[Data for the task — start]

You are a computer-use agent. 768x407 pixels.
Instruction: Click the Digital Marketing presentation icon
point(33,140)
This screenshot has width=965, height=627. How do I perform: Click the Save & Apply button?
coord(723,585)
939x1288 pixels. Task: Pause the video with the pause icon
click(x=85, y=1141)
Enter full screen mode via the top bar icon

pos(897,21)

[Data for the task — finish]

Action item
Every entry above, from first to last, should be repeated exactly.

Reply
You are a computer-use agent. 768x407 pixels.
Instruction: Click the Digital Marketing presentation icon
point(33,140)
This screenshot has width=965, height=627. How do I perform: Click the Save & Apply button?
coord(723,585)
939x1288 pixels. Task: Pause the video with the pause icon
click(x=85, y=1141)
Enter full screen mode via the top bar icon

pos(897,21)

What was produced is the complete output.